## How to complete this task
Please retype the data in full, exactly as given.
Segment Start: Entries provided
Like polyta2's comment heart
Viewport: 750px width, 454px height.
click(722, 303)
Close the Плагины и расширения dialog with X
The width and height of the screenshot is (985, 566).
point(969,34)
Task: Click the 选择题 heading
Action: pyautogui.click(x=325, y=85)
Segment End: Entries provided
## Written response
Like polyta2's comment heart
Viewport: 750px width, 454px height.
click(722, 303)
Close the Плагины и расширения dialog with X
The width and height of the screenshot is (985, 566).
point(969,34)
Task: Click the 选择题 heading
Action: pyautogui.click(x=325, y=85)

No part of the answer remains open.